_EXERCISE INSTRUCTIONS:_ When you reach the line containing "View Mobile Site (249, 2266)" in the records below, start copying exactly, and stop once you have copied the line containing "Twin Cities Noir (99, 227)".

_Dataset items:_
########

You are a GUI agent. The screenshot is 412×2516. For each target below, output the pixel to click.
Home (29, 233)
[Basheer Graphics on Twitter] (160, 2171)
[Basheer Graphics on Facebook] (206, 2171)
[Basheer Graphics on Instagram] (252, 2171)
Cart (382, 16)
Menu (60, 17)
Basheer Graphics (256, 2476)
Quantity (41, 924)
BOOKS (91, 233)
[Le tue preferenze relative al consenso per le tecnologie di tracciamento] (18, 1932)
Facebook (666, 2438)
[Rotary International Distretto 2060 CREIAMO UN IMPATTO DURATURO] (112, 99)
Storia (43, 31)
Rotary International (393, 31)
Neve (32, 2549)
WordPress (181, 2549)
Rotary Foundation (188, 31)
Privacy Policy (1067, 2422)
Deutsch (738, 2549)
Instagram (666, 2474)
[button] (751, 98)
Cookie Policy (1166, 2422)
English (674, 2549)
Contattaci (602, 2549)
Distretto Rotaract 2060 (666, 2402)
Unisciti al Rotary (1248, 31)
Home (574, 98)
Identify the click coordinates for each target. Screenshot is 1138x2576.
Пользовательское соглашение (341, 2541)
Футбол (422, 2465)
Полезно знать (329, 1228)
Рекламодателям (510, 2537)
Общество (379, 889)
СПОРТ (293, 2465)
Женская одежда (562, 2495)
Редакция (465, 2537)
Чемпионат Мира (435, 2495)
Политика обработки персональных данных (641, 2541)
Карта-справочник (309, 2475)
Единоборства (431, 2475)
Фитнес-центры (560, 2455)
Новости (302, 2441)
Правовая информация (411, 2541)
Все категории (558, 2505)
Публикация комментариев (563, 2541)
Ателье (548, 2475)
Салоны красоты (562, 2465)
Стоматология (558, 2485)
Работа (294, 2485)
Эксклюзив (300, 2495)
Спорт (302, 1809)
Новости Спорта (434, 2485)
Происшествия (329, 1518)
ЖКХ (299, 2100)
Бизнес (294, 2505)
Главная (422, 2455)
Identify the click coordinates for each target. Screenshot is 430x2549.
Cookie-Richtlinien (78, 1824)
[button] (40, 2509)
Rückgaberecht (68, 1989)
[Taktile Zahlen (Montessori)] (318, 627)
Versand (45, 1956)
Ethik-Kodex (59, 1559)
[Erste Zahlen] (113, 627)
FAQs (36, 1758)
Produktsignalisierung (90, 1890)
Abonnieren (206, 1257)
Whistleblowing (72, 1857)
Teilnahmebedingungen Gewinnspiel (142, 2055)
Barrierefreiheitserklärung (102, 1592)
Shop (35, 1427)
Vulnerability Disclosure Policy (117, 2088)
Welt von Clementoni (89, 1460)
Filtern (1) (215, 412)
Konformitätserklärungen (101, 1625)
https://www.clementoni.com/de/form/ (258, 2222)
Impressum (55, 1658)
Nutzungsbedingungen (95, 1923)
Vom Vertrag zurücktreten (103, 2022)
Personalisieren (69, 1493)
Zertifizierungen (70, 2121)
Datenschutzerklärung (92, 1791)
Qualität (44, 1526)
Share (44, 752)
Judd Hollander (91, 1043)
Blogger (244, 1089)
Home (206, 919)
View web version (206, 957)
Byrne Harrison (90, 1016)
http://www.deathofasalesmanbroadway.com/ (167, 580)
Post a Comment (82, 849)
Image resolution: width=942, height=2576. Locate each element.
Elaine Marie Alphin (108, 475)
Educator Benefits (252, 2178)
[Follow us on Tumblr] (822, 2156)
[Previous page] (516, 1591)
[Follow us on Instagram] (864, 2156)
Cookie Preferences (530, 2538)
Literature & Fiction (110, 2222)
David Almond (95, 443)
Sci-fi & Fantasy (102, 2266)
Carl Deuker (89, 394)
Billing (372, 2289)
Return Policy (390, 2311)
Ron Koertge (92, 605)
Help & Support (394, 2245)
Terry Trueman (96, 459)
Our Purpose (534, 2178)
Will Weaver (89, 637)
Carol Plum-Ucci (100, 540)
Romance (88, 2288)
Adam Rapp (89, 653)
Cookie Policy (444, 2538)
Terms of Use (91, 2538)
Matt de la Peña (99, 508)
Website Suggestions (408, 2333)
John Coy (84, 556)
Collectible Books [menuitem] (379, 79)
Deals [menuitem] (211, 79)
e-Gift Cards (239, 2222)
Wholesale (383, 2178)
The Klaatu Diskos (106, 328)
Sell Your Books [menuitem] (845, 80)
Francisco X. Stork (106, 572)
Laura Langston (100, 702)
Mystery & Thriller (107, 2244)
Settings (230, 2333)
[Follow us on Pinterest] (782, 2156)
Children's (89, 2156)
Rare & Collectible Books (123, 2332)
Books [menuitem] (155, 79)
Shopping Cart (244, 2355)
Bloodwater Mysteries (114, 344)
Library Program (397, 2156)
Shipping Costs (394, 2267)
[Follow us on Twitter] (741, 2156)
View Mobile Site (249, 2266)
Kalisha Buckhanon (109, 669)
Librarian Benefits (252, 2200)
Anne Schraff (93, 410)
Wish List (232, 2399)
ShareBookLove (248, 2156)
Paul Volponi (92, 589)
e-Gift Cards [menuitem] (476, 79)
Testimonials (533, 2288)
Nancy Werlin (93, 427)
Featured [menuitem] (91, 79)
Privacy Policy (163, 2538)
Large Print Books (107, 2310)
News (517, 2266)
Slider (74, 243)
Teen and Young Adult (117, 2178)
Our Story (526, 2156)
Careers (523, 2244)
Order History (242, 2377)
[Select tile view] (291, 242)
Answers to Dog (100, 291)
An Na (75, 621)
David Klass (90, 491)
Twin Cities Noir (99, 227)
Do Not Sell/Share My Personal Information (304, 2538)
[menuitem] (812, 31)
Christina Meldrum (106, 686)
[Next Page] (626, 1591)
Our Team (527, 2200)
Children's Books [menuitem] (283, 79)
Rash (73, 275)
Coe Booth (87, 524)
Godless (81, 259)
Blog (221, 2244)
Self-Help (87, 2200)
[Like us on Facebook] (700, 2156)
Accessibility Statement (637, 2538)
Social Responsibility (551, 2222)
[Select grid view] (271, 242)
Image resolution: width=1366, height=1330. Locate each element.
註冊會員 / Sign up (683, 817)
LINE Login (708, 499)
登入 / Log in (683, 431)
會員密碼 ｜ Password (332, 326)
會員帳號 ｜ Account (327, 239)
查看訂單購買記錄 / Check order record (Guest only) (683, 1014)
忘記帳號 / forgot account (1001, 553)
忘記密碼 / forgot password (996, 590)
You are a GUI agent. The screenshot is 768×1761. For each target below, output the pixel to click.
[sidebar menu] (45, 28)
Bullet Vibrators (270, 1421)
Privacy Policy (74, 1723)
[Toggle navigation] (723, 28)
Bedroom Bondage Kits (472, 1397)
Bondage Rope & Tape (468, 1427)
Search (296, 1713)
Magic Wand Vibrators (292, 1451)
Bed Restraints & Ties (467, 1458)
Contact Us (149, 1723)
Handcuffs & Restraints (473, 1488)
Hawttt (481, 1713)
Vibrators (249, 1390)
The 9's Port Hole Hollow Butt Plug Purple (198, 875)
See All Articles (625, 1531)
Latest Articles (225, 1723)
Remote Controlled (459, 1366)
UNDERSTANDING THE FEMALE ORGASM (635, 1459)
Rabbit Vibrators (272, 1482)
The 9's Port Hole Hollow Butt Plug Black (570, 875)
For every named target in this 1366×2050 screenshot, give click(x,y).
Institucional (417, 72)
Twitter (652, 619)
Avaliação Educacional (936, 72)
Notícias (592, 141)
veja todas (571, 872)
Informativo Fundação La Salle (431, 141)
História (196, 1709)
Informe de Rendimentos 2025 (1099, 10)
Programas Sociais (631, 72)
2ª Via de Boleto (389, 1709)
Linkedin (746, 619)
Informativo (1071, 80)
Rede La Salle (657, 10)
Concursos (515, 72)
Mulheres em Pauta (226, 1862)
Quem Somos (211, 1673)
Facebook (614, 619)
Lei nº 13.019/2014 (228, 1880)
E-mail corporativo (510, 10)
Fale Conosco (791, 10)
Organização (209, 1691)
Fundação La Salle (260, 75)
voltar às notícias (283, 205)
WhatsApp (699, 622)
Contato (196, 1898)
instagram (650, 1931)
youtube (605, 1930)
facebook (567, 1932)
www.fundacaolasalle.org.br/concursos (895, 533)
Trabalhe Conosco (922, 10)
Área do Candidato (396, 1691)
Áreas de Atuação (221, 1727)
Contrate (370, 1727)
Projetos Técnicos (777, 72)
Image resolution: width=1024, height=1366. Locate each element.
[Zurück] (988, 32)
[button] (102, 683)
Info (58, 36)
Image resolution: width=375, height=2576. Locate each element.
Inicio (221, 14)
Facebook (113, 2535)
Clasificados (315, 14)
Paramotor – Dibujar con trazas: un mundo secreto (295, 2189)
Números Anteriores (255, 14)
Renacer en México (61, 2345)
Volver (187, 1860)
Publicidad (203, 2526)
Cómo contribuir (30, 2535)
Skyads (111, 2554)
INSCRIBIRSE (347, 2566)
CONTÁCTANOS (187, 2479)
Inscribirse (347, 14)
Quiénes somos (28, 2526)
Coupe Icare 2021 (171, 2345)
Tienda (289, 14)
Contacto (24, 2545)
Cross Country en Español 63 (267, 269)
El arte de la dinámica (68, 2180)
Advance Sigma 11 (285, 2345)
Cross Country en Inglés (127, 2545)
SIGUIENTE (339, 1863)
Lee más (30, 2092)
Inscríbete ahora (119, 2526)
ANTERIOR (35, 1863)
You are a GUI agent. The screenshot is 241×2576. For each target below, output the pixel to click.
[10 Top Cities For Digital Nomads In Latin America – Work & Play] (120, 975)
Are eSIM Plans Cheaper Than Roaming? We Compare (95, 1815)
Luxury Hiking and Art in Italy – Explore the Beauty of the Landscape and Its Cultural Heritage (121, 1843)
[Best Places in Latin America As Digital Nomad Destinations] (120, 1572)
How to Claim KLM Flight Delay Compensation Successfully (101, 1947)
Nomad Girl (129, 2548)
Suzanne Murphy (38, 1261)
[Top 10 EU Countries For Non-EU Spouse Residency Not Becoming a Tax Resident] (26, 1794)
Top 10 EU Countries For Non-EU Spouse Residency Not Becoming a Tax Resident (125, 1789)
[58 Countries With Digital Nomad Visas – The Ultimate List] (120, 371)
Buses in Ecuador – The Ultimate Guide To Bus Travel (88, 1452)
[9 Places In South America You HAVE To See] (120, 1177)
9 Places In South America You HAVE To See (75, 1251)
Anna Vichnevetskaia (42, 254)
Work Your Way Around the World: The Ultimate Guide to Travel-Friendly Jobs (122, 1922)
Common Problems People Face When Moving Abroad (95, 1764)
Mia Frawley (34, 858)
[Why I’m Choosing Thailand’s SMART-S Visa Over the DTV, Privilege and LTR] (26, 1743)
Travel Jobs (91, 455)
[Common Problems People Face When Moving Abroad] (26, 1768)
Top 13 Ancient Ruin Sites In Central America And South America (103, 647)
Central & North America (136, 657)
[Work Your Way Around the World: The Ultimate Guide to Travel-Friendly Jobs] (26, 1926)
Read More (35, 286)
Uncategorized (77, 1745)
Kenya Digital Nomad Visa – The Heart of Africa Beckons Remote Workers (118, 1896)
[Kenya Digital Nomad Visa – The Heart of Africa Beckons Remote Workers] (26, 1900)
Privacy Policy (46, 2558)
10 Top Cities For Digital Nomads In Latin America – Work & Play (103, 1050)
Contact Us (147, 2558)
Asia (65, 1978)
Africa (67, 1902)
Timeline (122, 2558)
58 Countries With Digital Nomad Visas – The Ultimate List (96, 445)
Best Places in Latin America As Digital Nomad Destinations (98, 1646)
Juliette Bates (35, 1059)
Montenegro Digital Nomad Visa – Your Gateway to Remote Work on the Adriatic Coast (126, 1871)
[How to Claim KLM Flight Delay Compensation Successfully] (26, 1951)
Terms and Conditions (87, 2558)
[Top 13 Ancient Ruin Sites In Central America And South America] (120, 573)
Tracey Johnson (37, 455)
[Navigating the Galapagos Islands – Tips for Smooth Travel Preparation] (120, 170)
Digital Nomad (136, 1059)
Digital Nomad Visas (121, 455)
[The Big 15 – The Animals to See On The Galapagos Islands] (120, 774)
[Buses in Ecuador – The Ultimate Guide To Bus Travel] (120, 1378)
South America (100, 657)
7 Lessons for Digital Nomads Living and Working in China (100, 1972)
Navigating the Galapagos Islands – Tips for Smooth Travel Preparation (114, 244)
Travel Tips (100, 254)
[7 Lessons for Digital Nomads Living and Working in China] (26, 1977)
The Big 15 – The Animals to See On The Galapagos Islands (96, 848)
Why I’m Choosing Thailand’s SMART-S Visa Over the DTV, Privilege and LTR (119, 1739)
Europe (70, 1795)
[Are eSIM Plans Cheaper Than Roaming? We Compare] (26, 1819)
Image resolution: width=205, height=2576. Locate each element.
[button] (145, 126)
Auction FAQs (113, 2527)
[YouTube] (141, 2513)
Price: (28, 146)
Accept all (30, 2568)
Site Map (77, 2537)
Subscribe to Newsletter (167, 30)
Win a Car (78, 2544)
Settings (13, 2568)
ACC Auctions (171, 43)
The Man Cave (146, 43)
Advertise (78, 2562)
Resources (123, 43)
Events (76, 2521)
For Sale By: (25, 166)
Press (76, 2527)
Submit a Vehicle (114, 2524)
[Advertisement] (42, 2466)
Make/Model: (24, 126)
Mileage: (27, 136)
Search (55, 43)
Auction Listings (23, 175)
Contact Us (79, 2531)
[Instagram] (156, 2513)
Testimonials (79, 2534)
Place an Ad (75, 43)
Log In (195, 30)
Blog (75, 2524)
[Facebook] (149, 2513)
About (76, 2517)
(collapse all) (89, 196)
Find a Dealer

########

_EXERCISE RESULT:_
View Mobile Site (249, 2266)
Kalisha Buckhanon (109, 669)
Librarian Benefits (252, 2200)
Anne Schraff (93, 410)
Wish List (232, 2399)
ShareBookLove (248, 2156)
Paul Volponi (92, 589)
e-Gift Cards [menuitem] (476, 79)
Testimonials (533, 2288)
Nancy Werlin (93, 427)
Featured [menuitem] (91, 79)
Privacy Policy (163, 2538)
Large Print Books (107, 2310)
News (517, 2266)
Slider (74, 243)
Teen and Young Adult (117, 2178)
Our Story (526, 2156)
Careers (523, 2244)
Order History (242, 2377)
[Select tile view] (291, 242)
Answers to Dog (100, 291)
An Na (75, 621)
David Klass (90, 491)
Twin Cities Noir (99, 227)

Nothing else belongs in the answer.